TASKS TO COMPLETE:
1. In the listing, rewrite the part that opens with the line containing "the 'Ens' ensuite label" and closes with the line containing "Action: (x=324, y=53)", changing "Screen dimensions" to "Screen size" and leaving everything else as it is. Return only those lines.
2. Continue the passage on the organic light emitting display device from the point where it stops.

PASSAGE GIVEN:
══════════════════════════════
As illustrated in FIG. 7 , an organic light emitting display device 500 includes a first substrate 502 that defines each of a red pixel region RP, a green pixel region GP and a blue pixel region BP, a second substrate 504 facing the first substrate 502, a thin film transistor Tr on the first substrate 502, an organic light emitting diode (OLED) D disposed between the first and second substrates 502 and 504 and emitting white (W) light, and a color filter layer 580 disposed between the OLED D and the first substrate 502. The organic light emitting display device 500 can include a plurality of such pixel regions arranged in a matrix configuration or other suitable configurations.
Each of the first and second substrates 502 and 504 can include, but is not limited to, glass, flexible material and/or polymer plastics. For example, each of the first and second substrates 502 and 504 can be made of PI, PES, PEN, PET, PC and/or combinations thereof. The first substrate 502, on which a thin film transistor Tr and the OLED D are arranged, forms an array substrate. In certain embodiments, the second substrate 504 can be omitted. As such, the organic light emitting display device 500 or any other display device of the present disclosure can be flexible, bendable, foldable, etc.
══════════════════════════════
INFORMATION PROVIDED:
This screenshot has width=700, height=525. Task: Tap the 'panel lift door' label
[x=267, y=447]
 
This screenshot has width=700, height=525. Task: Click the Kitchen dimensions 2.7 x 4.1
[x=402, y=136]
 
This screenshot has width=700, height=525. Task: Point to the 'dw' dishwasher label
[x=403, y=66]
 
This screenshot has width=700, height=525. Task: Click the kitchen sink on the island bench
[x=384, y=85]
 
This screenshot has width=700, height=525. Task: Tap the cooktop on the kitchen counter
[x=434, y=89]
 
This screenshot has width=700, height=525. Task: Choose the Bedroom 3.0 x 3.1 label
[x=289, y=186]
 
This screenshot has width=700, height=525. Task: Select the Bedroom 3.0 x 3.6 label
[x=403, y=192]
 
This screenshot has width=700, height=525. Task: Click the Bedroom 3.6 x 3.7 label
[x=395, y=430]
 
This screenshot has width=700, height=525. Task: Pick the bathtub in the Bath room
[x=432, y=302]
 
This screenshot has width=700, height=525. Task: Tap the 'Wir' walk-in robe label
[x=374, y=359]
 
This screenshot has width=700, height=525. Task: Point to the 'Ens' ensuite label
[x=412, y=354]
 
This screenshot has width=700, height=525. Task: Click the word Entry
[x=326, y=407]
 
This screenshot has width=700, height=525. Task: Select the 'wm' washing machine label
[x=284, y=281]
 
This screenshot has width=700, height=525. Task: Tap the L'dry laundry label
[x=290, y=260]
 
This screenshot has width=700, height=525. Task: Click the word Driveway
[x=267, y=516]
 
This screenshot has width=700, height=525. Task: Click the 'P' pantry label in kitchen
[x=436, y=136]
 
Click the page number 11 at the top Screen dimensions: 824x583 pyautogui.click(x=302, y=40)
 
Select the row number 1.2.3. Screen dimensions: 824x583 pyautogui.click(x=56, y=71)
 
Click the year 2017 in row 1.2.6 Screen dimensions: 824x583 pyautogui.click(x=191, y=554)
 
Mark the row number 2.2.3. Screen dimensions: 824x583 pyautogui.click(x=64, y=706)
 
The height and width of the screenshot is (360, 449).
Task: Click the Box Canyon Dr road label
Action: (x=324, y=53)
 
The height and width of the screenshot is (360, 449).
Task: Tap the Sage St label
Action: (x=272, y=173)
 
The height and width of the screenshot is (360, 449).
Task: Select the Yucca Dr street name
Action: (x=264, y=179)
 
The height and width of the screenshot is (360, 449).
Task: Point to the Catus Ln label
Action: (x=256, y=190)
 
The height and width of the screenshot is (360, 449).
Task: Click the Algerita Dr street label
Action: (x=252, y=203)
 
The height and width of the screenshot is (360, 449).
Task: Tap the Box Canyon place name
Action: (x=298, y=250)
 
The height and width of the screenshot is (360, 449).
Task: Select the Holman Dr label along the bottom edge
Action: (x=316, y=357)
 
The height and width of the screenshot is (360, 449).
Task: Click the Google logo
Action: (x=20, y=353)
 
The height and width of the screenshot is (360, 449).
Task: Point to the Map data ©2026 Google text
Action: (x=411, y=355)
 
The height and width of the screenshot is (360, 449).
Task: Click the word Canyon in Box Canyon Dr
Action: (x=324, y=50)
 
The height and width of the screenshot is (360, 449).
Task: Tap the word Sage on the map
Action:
══════════════════════════════
THE REPLIES:
1.
This screenshot has width=700, height=525. Task: Point to the 'Ens' ensuite label
[x=412, y=354]
 
This screenshot has width=700, height=525. Task: Click the word Entry
[x=326, y=407]
 
This screenshot has width=700, height=525. Task: Select the 'wm' washing machine label
[x=284, y=281]
 
This screenshot has width=700, height=525. Task: Tap the L'dry laundry label
[x=290, y=260]
 
This screenshot has width=700, height=525. Task: Click the word Driveway
[x=267, y=516]
 
This screenshot has width=700, height=525. Task: Click the 'P' pantry label in kitchen
[x=436, y=136]
 
Click the page number 11 at the top Screen size: 824x583 pyautogui.click(x=302, y=40)
 
Select the row number 1.2.3. Screen size: 824x583 pyautogui.click(x=56, y=71)
 
Click the year 2017 in row 1.2.6 Screen size: 824x583 pyautogui.click(x=191, y=554)
 
Mark the row number 2.2.3. Screen size: 824x583 pyautogui.click(x=64, y=706)
 
The height and width of the screenshot is (360, 449).
Task: Click the Box Canyon Dr road label
Action: (x=324, y=53)

2.
A buffer layer 506 can be disposed on the first substrate 502. The thin film transistor Tr is disposed on the buffer layer 506 correspondingly to each of the red pixel region RP, the green pixel region GP and the blue pixel region BP. In certain embodiments, the buffer layer 506 can be omitted.
A semiconductor layer 510 is disposed on the buffer layer 506. The semiconductor layer 510 can be made of or include oxide semiconductor material or polycrystalline silicon.
A gate insulating layer 520 including an insulating material, for example, inorganic insulating material such as silicon oxide (SiO_x, wherein 0<x≤2) or silicon nitride (SiN_x, wherein 0<x≤2) is disposed on the semiconductor layer 510.
A gate electrode 530 made of a conductive material such as a metal is disposed over the gate insulating layer 520 so as to correspond to a center or middle area of the semiconductor layer 510. An interlayer insulating layer 540 including an insulating material, for example, inorganic insulating material such as SiO_xor SiN_x, or an organic insulating material such as benzocyclobutene or photo-acryl, is disposed on the gate electrode 530.
The interlayer insulating layer 540 has first and second semiconductor layer contact holes 542 and 544 that expose or do not cover a portion of the surface nearer to the opposing ends than to a center of the semiconductor layer 510. The first and second semiconductor layer contact holes 542 and 544 are disposed on opposite sides of the gate electrode 530 with spacing apart from the gate electrode 530.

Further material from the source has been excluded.